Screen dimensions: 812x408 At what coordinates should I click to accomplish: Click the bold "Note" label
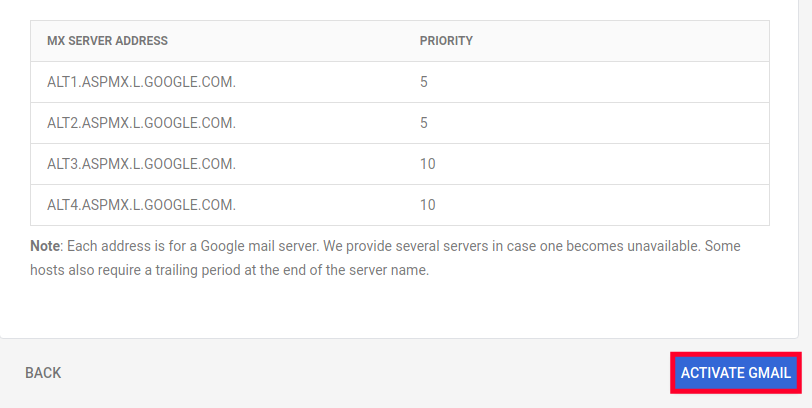(46, 246)

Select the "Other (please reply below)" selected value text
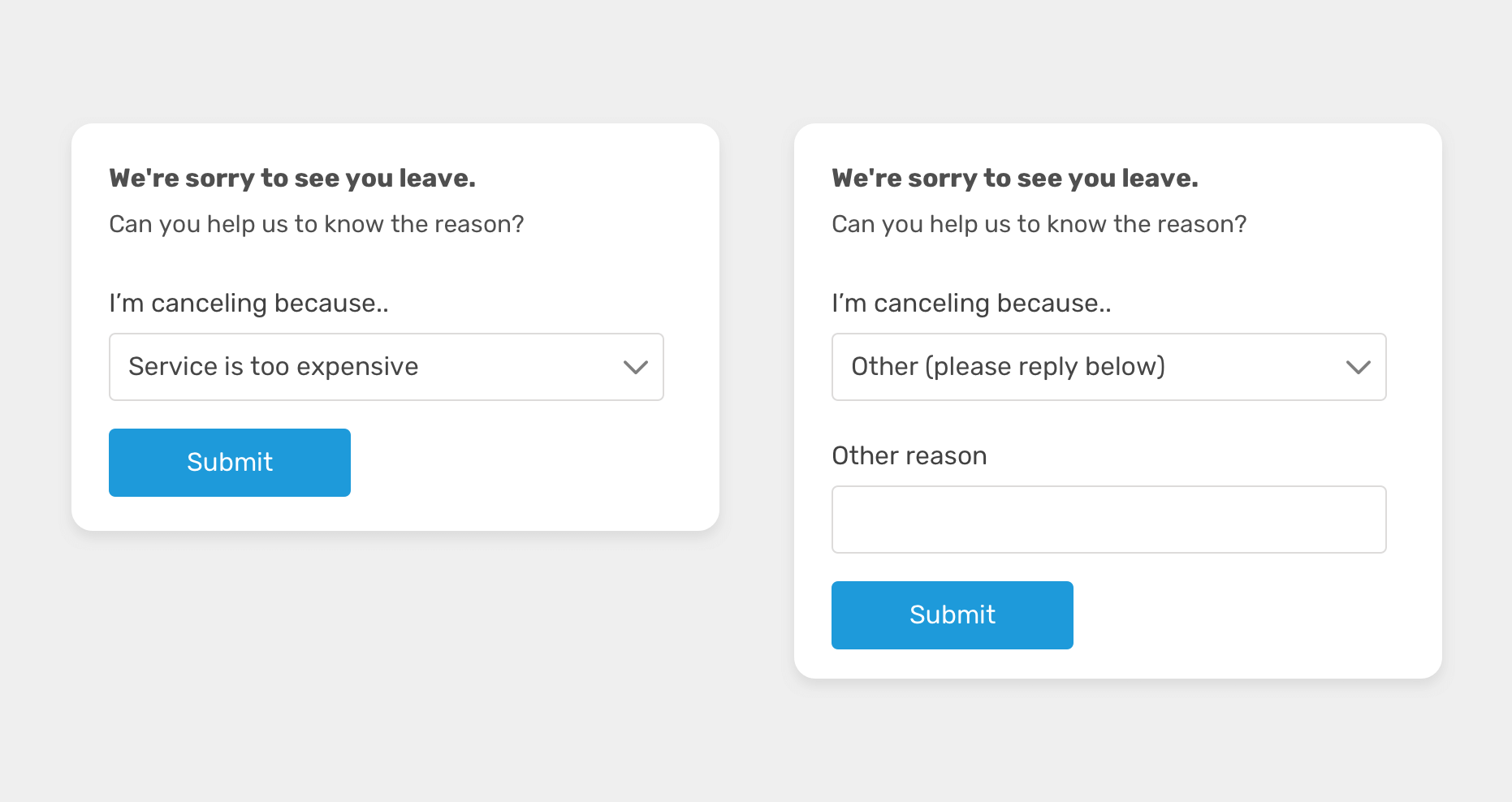click(1008, 367)
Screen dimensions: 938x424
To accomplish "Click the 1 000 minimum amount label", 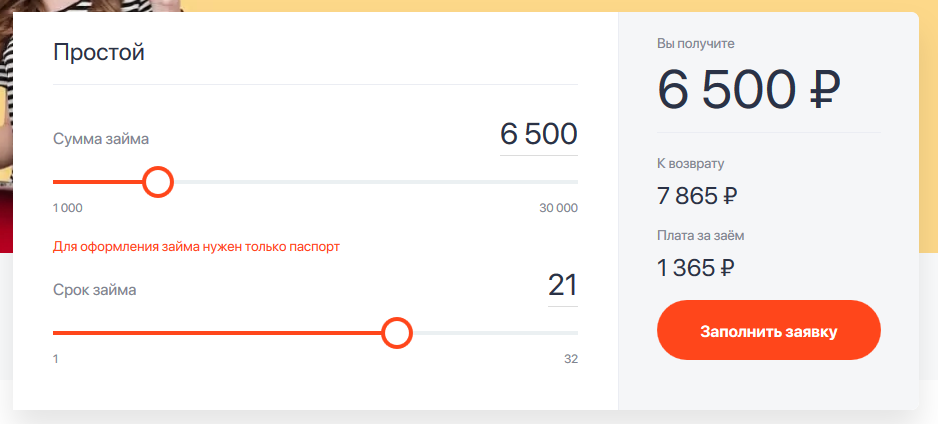I will pyautogui.click(x=68, y=208).
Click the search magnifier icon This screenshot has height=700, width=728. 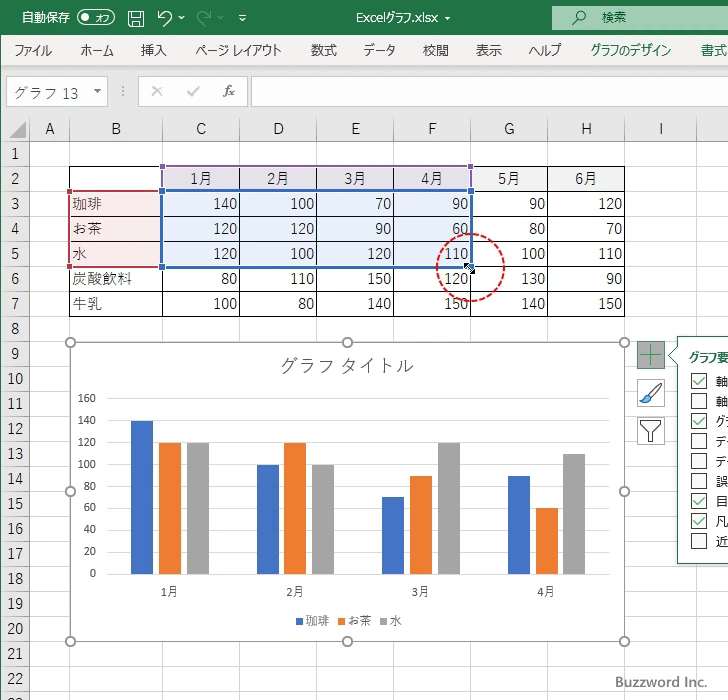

Exercise instructions – An exact copy is needed of the lines from the start of the listing through the line with "Screen dimensions: 938x424", both end lines included and pictures excluded.

Written solution –
Screen dimensions: 812x408 At what coordinates should I click to accomplish: Click the bold "Note" label
(46, 246)

Select the "Other (please reply below)" selected value text
click(1008, 367)
Screen dimensions: 938x424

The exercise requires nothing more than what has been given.